9-sunoo neden bilmiyor

125 22 31
                                    

elde olmadan kıskançlıkla sunghoon'a gözümü diktiğimde bana bakıp gülümseyerek önüne dönüp yemeğine devam ettiğinde iç çekmiştim.

"sunoo bu balık keki çok iyi denesene"

sunghoon boşluğuna gelmiş olacaktı ki önüme yiyecek bıraktığında jungwon "sunghoon sunoo üstüne atlayacak gibi bakıyor" demişti.

"kedi resmen ya" felix güldüğünde sunghoon ise tekrar bana bakmıştı ve ben de saniyesinde önüme dönmüştüm.

"abartmayın"

"bence... neyse bunu sormayacağım. bence bu kişi kendini çok seviyor" dediklerinde ben sunghoon'u göstermiştim.

herkes farklı farklı insanları gösterdiğinde en çok oy alan sunghoon olmuştu.

"ben sunghoon'un çıkacağına emindim ama jungwon'un da çıkmasını beklemiyordum"

"ben mutlu ve kendini seven bir insanım hyung niye öyle diyorsun?"

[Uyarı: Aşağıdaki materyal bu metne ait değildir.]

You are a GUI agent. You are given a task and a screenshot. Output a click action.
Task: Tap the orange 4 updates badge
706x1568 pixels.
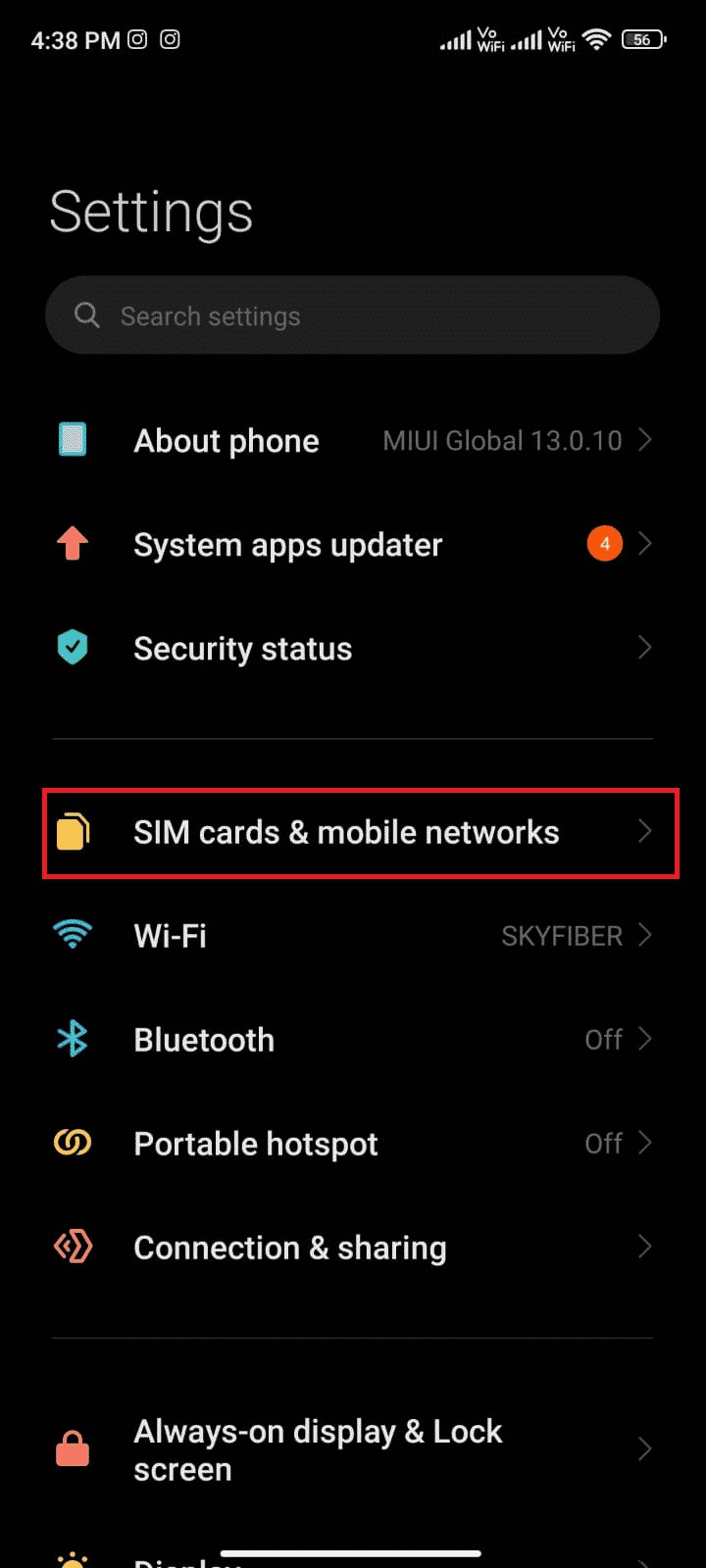pos(604,543)
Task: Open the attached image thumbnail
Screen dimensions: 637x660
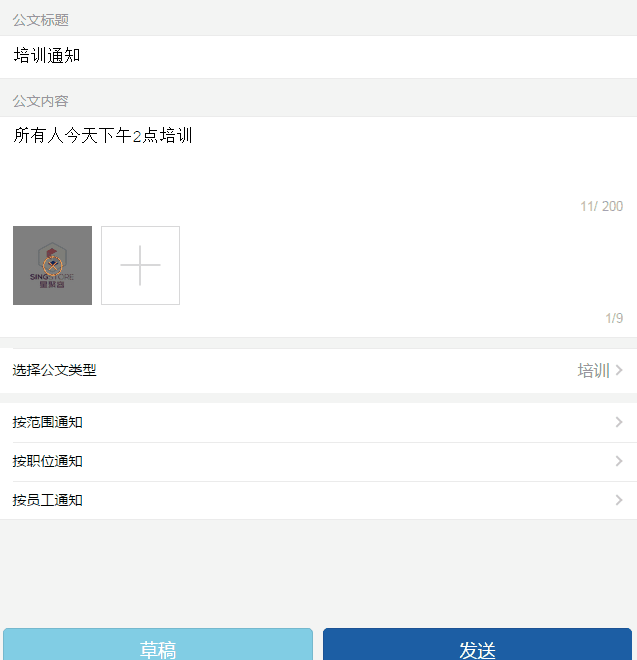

heeseung yorum yapmamışken ben de "kendinden çok sevdiğin var sonuçta ama neyse" diye mırıldandığımda jungwon karşımdan bacağıma tekme attığında elde olmadan acıyla inlemiştim.

jungwon "öhöm öhöm-pardon sunoo-shiii" diyip gözlerini büyülterek bana baktığında felix'in ima ile "ne dedin ki?" demişti.

"bir şey demedim ya öylesine konuşuyorum işte"

herkes önüne dönmüş yemek yerken oyuna devam etsek de genel olarak zaman sakin geçiyordu. belki de hepsi maçtan dolayı yorgundur diye düşünürken riki bu düşüncemi çürütecek bir şekilde konuşmaya başlamıştı.

"of yeter bir durun. ben sevgilimle geçirebileceğim vakti size veriyorum siz ot gibi yaşıyorsunuz şu an. nerede o götü başı dağıtan arkadaşlarım ya? jisung bile çok sakin"

felix de iç çekerek "gerçekten hepiniz çok gerginsiniz" demişti.

"açıkçası hepimiz yorgunuz ne bekliyordunuz ki" diyen minho ile jisung "tabii zorla getirdik beyefendiyi" demişti.

böyle bir şey diyeceğini beklemediğimiz için jungwon ve felix ile şaşırarak birbirimize baktığımızda jisung önündeki tteokbokkilere işkence ediyordu.

"ne demek istiyorsun jisung? sanki kolumdan tutup getiren sen değilsin"

"benim kolunu tutmam mı sorun? kurtulman kadar kolay bir şey yok"

"tamam birbirinizle tartışın diye dememiştim bunu"

"ne yapalım riki?" sunghoon konuştuğunda riki sinirle ona bakmış "bizi neden sebepsiz bir şekilde maç yaptırıp kavgaya soktun ya da neden sonrasında arkasındaki gerçeği öğrenemedik bunu anlatabilirsin mesela?" diyerek kaşını kaldırmıştı.

herkes riki'nin bağırarak bunu soracağını beklememişti ki gergin bir şekilde bir sunghoon'a birde riki'ye bakıyordu.

"tamam onlara tartışmayın diyorsun sen ne yapıyorsun riki... boşuna germeyelim ortamı" diyen sunoo ile riki kahkaha atmıştı.

"sunoo neden bilmiyor sunghoon? ikiniz de okulda en yakın arkadaşlar olarak biliniyorsunuz ama sen ona söylememişsin bile halbuki ne güzel bir şekilde seni koruyor. neyse hepiniz bu sessizliğe devam edecekseniz ben gidiyorum. tebrikler park sunghoon maçı kazandığımız için değil kazandığın için"

sunghoon sessizce elindeki çubukları acı pirinç kekine attığında ben onu durduracaktım ki beni engellemişti.

jungwon önündekilerle çubuklarıyla oynarken konuşmaya başlamıştı "maç bile yaptınız neden söylemiyorsan artık-ah" ki ben de en sonunda bacağına vurarak susturmuştum.

gözlerini büyütüp bana baktığında ağzımla 'sus' işareti yaptığımda "haha bacağımı sallıyordum bu sefer sunoo'nun sandalyesine çarptı" diyince hepsi daha fazla bu konunun üstünde durmak istemiyordu bu yüzden önlerine dönmüşlerdi.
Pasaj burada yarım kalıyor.